Rao
- Pronunciation: Mandarin: Ráo

Origin
- Language: Chinese
- Region of origin: modern day Shanxi and Jiangxi.

= Rao (Chinese surname) =

Rao (饒 (饶, Ráo, Jao)) is a Chinese family name. It can also be spelled as "Yow" or "Yaw".

The surname Rao is approximately 2200 years old, and originated in the area near present-day Linfen county in Shanxi province.
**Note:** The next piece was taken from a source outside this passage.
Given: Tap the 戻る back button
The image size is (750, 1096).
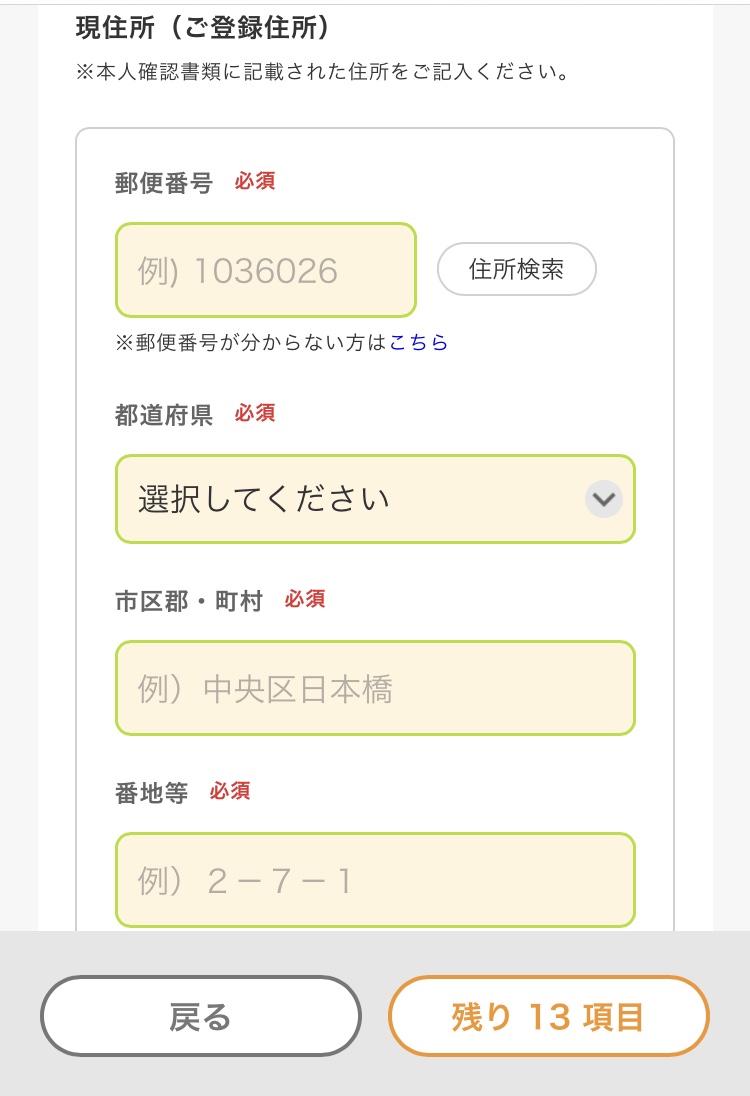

It is the 181st most common name being shared by around 730,000 people or 0.055% of the population with the province with the most people being Jiangxi. It is on the Hundred Family Surnames poem.

==Notable people==
- Jao Tsung-I (1917–2018), Hong Kong Chinese calligrapher
- Ngeow Sze Chan (1915–2002), Malaysian practitioner of traditional Chinese medicine
- Rao Ching-ling (born 1969), magistrate of Taitung County
- Rao Shushi (1903–1975), senior member of the Chinese Communist Party
- Rao Yi (born 1962 in Jiangxi), neuroscientist
- Rao Yutai (1891–1968), physicist
- Yaw Shin Leong (1976–2023), Singaporean politician
- Nyu Kok Meng, Malaysian and convicted robber who committed armed robbery in Singapore.